Go through the listing below and output exactly the line with "[Google Play Store] (652, 2161)", the line with "Ajuda (495, 30)", and each line between; omit the rest.

» INPUT RECORDS:
--- --- ---
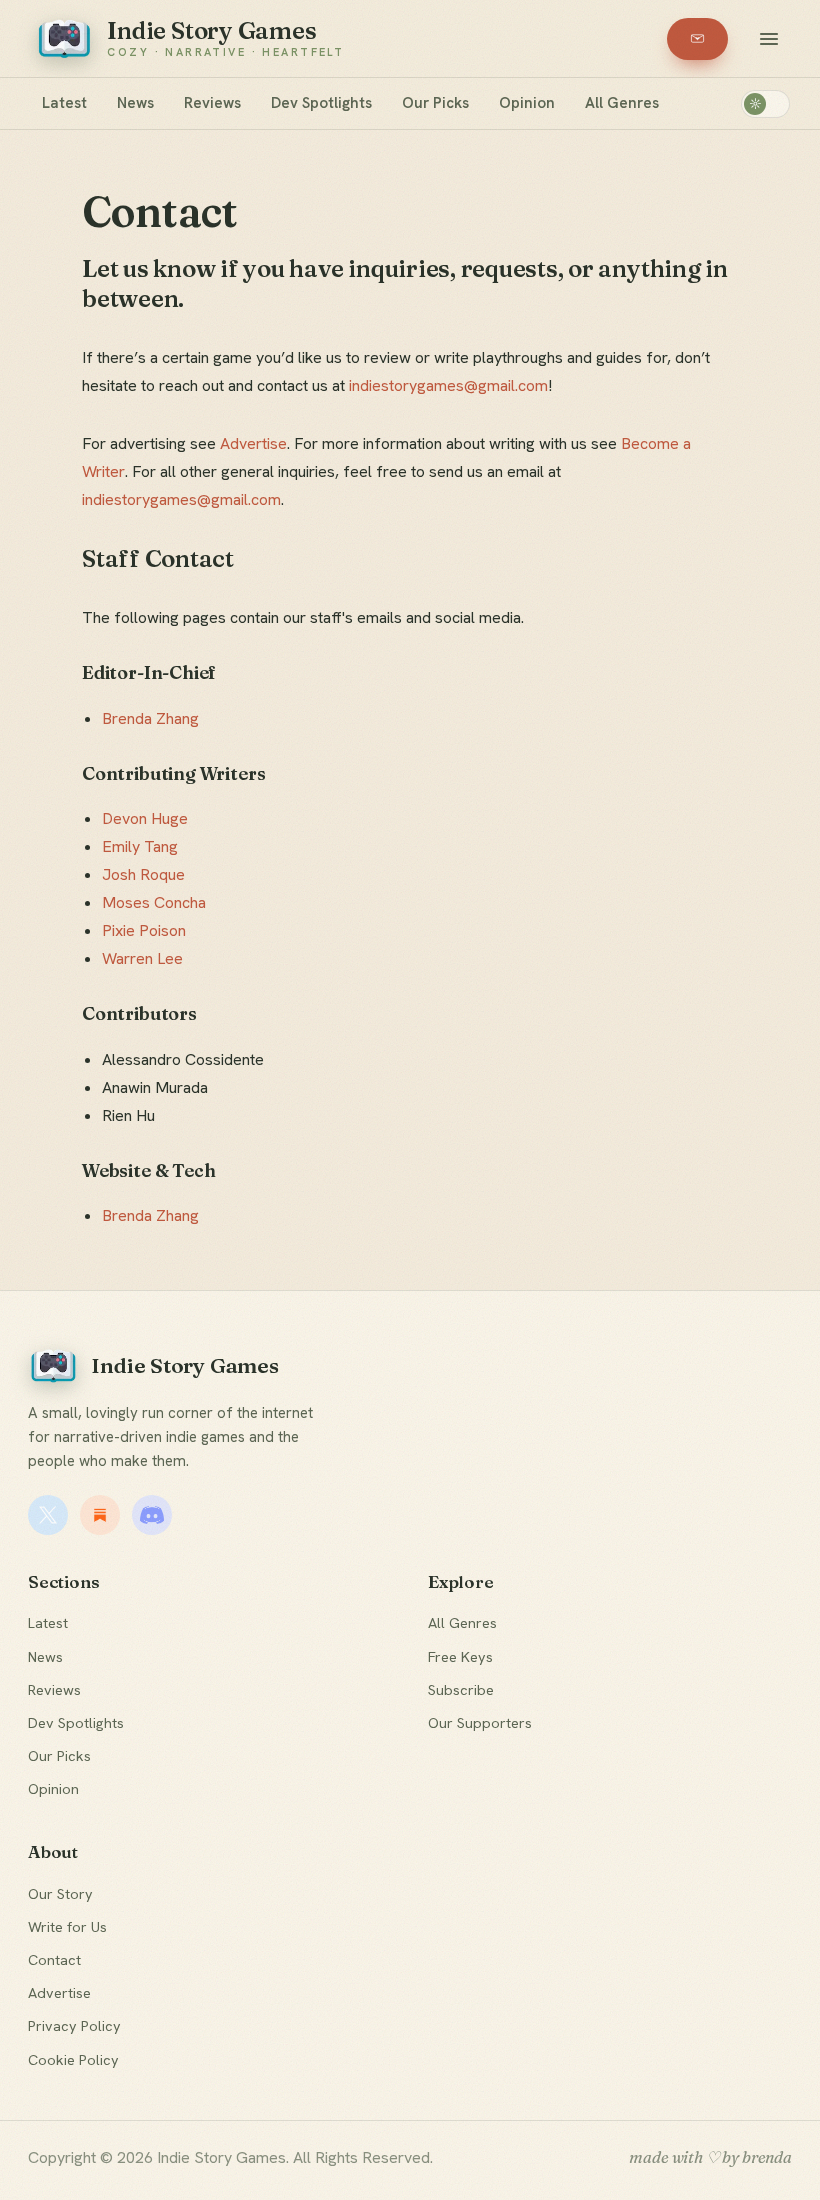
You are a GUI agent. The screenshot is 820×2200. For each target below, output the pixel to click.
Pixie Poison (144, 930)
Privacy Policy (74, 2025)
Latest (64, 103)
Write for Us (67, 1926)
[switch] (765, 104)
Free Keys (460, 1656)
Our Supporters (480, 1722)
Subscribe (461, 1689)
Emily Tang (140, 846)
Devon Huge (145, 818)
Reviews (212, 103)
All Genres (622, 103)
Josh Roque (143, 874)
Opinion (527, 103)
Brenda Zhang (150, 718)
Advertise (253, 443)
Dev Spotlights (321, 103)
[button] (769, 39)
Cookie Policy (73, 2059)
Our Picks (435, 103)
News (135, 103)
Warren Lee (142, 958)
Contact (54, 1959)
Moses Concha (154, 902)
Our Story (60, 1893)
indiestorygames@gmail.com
--- --- ---
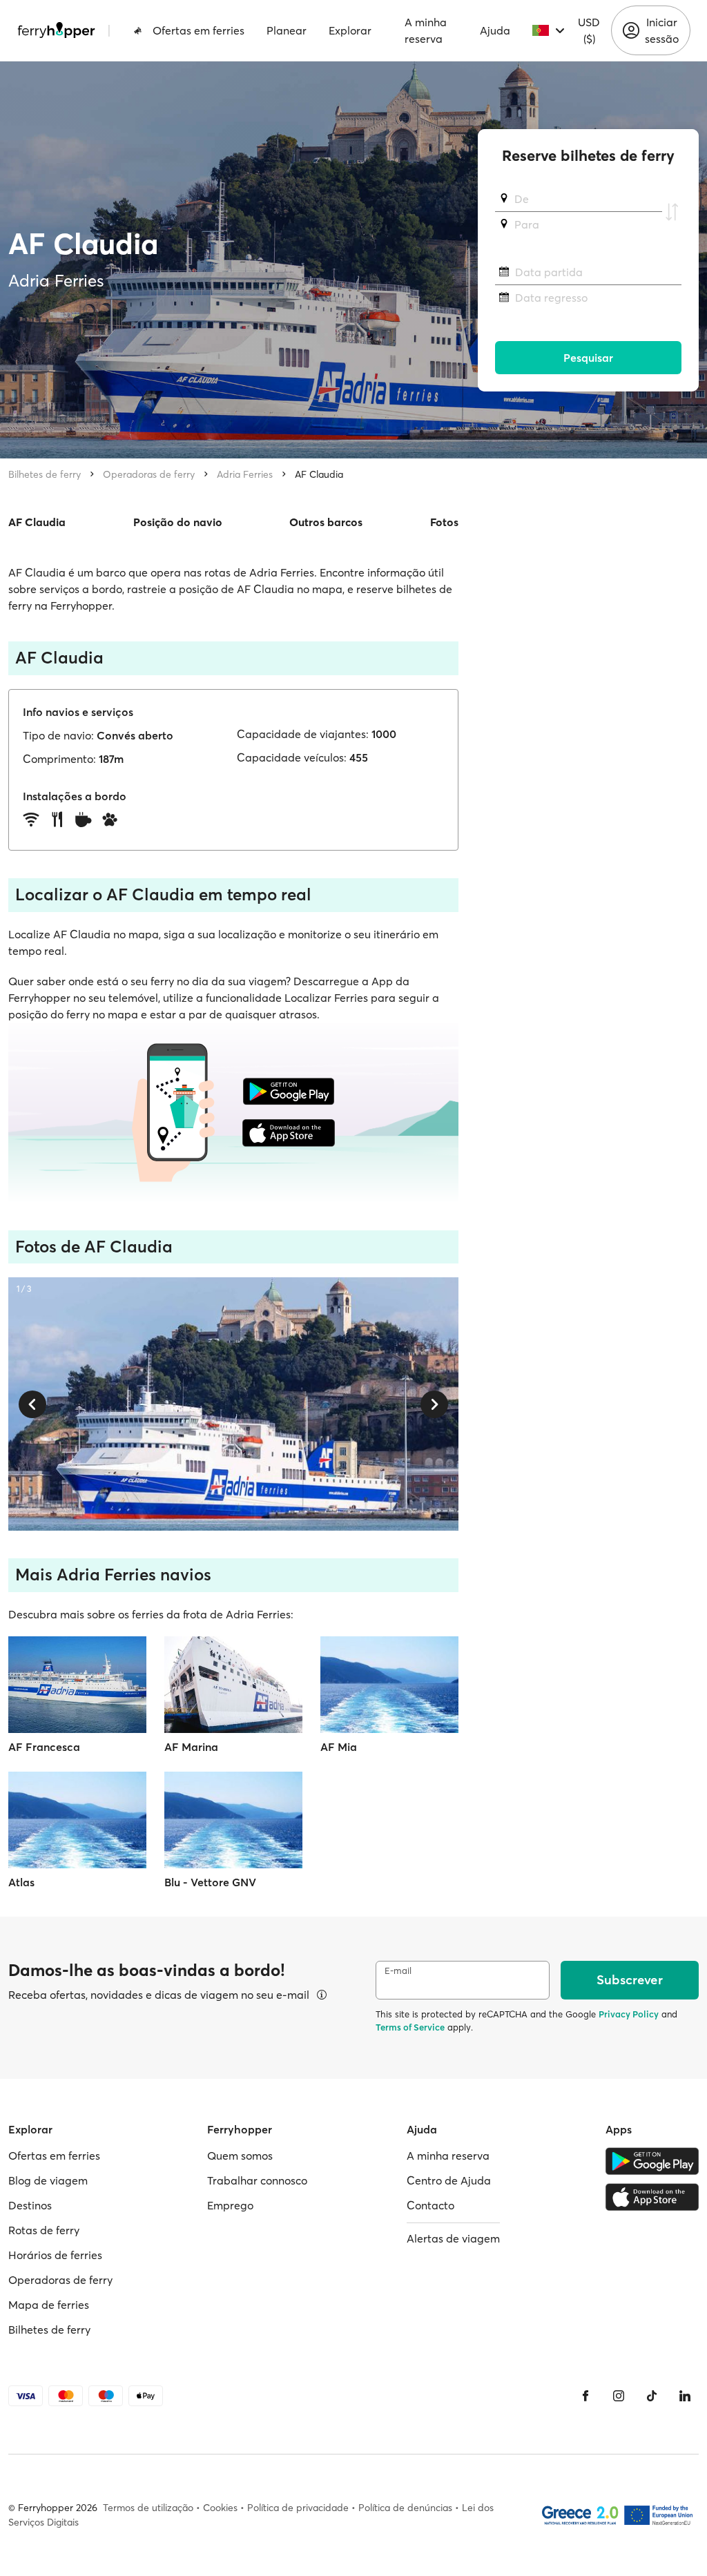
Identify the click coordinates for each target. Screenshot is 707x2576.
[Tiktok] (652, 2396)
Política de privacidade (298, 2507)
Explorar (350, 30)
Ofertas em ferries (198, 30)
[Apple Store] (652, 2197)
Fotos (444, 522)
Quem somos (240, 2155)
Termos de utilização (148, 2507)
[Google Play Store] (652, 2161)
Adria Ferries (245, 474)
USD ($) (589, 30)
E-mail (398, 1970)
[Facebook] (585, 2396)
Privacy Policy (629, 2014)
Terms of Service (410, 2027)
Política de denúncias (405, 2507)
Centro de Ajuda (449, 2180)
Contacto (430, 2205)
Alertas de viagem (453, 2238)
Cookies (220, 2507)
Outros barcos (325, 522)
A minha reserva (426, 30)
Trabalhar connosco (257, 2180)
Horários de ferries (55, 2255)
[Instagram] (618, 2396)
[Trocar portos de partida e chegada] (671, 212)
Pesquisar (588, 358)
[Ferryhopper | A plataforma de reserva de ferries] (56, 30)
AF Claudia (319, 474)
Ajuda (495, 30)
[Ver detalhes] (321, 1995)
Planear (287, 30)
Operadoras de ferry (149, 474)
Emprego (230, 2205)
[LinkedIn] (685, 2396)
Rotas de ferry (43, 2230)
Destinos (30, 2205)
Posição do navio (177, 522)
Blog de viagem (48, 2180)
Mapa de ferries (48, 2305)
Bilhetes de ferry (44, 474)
--- --- ---
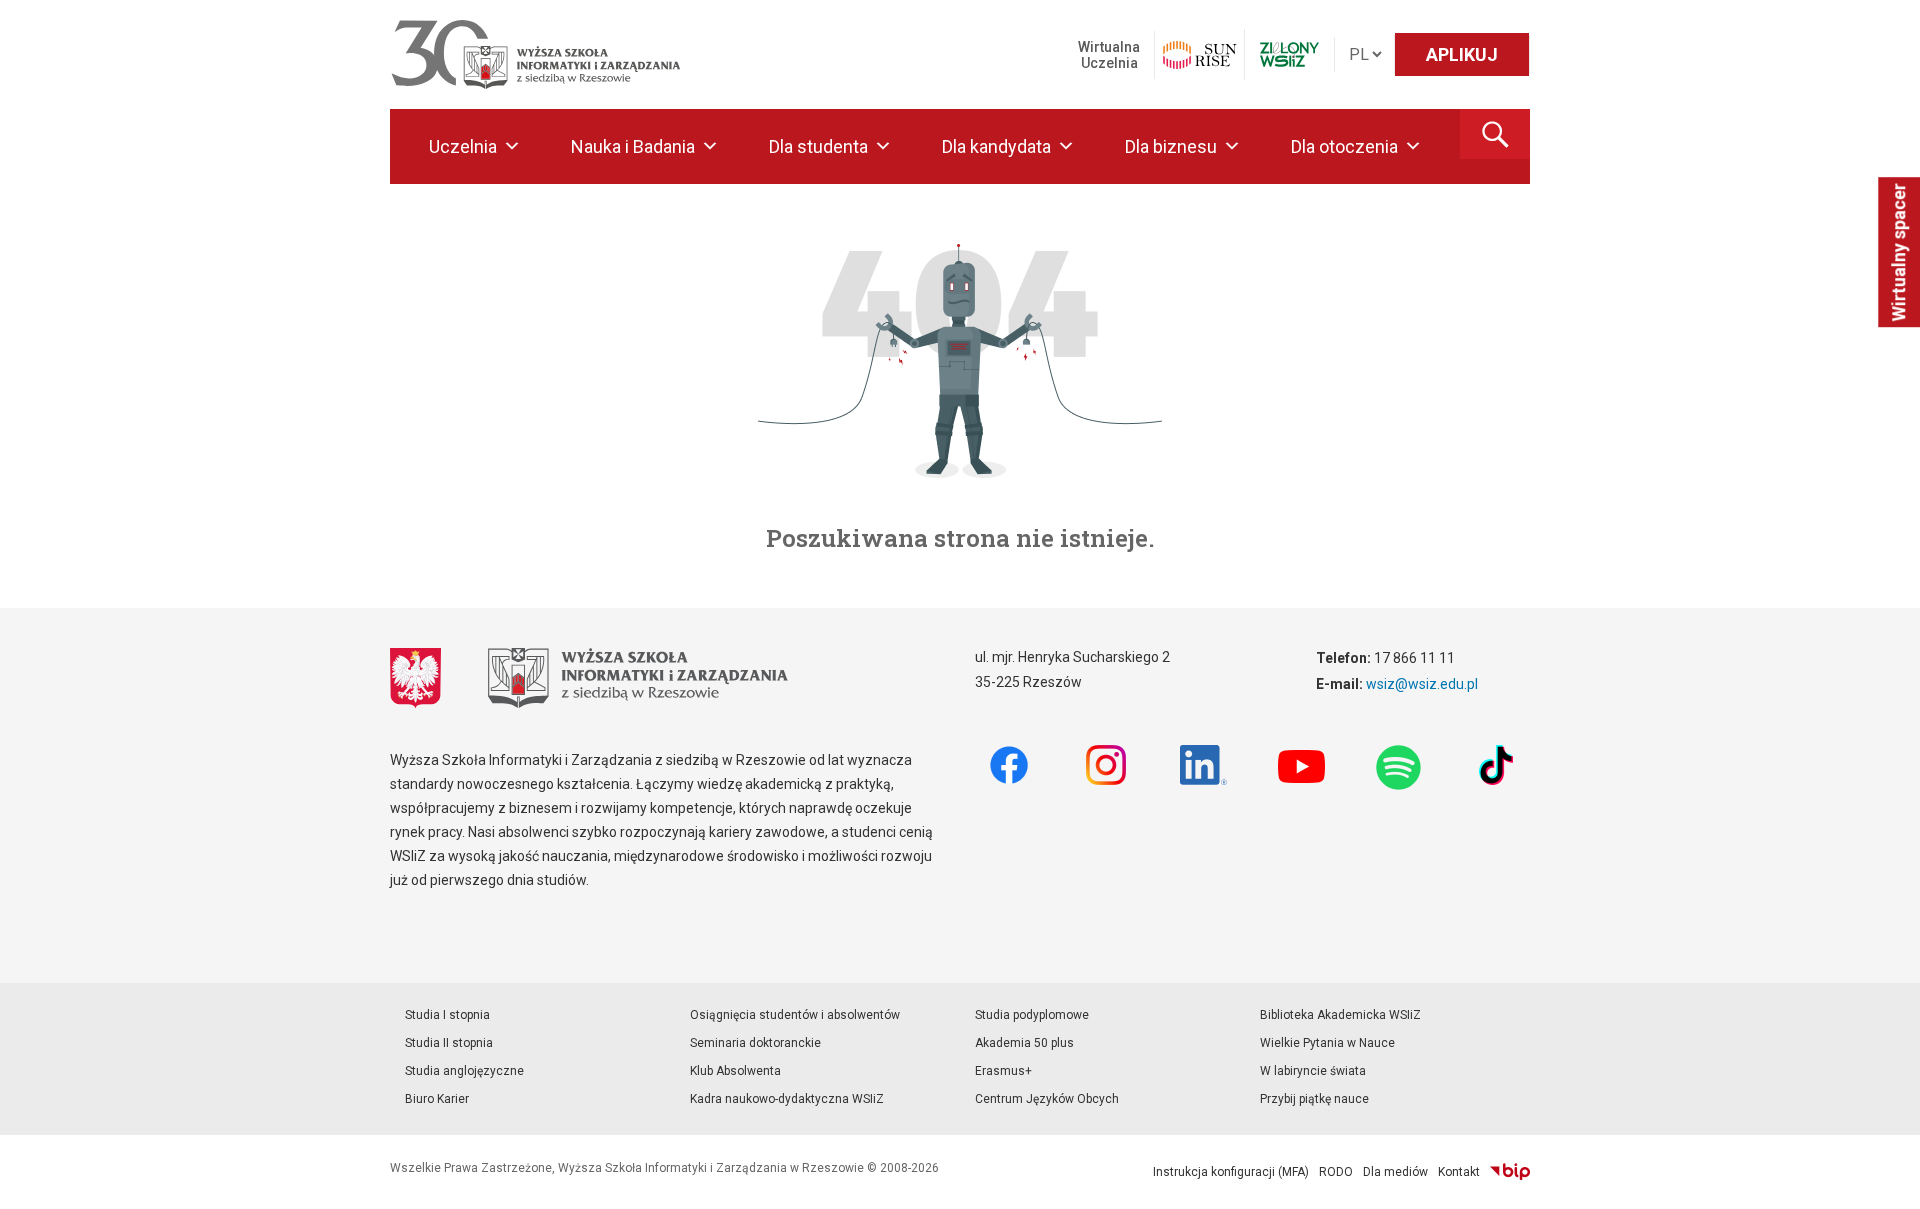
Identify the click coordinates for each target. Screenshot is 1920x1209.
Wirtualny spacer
--- --- ---
» RESPONSE AREA:
[Google Play Store] (652, 2161)
Adria Ferries (245, 474)
USD ($) (589, 30)
E-mail (398, 1970)
[Facebook] (585, 2396)
Privacy Policy (629, 2014)
Terms of Service (410, 2027)
Política de denúncias (405, 2507)
Centro de Ajuda (449, 2180)
Contacto (430, 2205)
Alertas de viagem (453, 2238)
Cookies (220, 2507)
Outros barcos (325, 522)
A minha reserva (426, 30)
Trabalhar connosco (257, 2180)
Horários de ferries (55, 2255)
[Instagram] (618, 2396)
[Trocar portos de partida e chegada] (671, 212)
Pesquisar (588, 358)
[Ferryhopper | A plataforma de reserva de ferries] (56, 30)
AF Claudia (319, 474)
Ajuda (495, 30)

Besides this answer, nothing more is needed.